Two important things to avoid: never use cotton swabs, which can push debris deeper into the canal and risk damaging the eardrum. And don’t force cleaning solution into the ear by squeezing the bottle directly into the canal with pressure. This can create a seal that puts dangerous force on the eardrum.
When Ear Flapping Signals Something Serious
Persistent, vigorous ear flapping can itself cause a secondary problem called an aural hematoma. This happens when repeated shaking ruptures small blood vessels between the skin and cartilage of the ear flap, causing blood to pool and the ear to swell into a puffy, pillow-like shape. Hematomas are painful and typically require veterinary treatment to drain.
More concerning is when head shaking comes with signs of a neurological problem. Vestibular disease, which affects the inner ear’s balance system, causes head tilting, stumbling, staggering, and rapid involuntary eye movements (where the eyes flick back and forth or up and down). Some dogs also develop motion sickness. The most common form, sometimes called “old dog vestibular disease,” comes on suddenly but typically improves within 72 hours and resolves in one to two weeks. However, if the eye movements are vertical (up and down rather than side to side), or if your dog shows weakness on one side of the body, the problem may involve the brain rather than the inner ear, which requires immediate veterinary evaluation.

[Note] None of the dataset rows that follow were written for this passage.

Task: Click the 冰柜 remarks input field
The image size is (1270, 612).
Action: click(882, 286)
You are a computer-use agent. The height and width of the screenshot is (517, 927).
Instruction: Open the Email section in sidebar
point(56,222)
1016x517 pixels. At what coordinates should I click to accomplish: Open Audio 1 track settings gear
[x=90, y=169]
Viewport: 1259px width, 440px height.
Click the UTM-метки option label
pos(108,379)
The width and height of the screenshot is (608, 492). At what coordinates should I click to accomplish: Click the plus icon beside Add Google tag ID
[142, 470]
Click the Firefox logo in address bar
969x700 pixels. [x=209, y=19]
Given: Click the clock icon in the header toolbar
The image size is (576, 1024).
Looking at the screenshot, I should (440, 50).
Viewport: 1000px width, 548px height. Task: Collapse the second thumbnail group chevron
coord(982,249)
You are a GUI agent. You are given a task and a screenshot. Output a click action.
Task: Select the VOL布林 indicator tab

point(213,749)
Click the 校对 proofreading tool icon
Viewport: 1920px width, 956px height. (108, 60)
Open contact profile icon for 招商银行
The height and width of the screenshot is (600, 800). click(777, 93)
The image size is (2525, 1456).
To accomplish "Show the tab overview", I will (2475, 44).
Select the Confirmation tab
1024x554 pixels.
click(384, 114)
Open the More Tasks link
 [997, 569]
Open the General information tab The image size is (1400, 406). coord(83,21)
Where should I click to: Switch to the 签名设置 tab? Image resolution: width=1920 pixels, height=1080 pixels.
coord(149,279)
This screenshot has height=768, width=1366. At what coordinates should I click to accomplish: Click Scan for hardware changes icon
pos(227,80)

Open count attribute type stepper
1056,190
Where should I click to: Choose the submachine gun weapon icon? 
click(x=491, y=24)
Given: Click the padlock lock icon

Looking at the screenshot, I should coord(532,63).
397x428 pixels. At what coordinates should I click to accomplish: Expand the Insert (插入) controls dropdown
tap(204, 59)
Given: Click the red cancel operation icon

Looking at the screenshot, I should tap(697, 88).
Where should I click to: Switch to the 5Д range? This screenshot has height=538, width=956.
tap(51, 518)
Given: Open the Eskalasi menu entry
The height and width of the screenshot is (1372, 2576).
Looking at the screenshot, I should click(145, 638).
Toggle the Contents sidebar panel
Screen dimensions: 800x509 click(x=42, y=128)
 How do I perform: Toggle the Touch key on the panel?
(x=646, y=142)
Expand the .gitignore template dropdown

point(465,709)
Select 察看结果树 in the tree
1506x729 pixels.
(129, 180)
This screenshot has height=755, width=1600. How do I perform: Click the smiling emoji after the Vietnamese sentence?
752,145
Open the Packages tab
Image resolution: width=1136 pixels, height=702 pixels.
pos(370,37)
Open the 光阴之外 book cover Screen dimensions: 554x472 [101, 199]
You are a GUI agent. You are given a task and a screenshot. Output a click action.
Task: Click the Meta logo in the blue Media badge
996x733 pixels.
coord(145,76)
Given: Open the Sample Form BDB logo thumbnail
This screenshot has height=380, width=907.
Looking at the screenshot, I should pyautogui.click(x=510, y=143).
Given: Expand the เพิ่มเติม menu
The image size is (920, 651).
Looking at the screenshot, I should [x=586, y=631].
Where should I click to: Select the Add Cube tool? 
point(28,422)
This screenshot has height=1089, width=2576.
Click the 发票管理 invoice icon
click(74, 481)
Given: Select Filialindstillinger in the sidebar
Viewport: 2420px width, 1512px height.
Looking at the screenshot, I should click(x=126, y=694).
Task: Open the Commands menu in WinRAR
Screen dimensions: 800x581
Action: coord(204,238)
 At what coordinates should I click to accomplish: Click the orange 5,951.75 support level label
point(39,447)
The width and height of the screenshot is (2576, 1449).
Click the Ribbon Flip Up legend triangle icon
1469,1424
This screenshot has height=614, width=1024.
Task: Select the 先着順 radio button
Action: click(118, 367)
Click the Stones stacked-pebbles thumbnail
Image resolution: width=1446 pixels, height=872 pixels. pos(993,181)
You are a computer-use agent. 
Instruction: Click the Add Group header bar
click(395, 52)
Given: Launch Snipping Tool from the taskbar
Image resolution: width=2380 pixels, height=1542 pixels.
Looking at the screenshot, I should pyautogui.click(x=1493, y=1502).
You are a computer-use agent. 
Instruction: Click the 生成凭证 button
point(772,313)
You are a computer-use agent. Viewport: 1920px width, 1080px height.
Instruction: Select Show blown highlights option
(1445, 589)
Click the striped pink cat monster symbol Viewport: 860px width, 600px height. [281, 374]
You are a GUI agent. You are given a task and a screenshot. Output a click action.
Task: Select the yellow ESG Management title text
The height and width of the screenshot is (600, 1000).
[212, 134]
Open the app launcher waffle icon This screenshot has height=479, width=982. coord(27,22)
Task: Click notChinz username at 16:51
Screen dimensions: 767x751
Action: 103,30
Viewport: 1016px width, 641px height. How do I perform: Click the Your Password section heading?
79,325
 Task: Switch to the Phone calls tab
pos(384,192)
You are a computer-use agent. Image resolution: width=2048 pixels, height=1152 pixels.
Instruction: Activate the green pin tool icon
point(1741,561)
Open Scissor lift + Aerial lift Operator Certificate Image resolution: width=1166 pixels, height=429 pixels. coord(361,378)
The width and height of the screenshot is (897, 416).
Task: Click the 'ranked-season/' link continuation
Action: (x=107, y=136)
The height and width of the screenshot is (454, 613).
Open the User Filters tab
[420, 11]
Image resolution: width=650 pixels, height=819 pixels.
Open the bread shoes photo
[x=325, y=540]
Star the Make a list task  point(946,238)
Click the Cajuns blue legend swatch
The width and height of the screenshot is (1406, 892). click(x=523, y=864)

A dog that flaps its ears occasionally is just being a dog. A dog that does it repeatedly, especially combined with scratching, head tilting, discharge, odor, or behavioral changes, is dealing with something that needs attention. Most causes are straightforward to treat once identified, but letting them linger gives infections time to spread deeper and gives your dog time to develop a painful hematoma from all that shaking.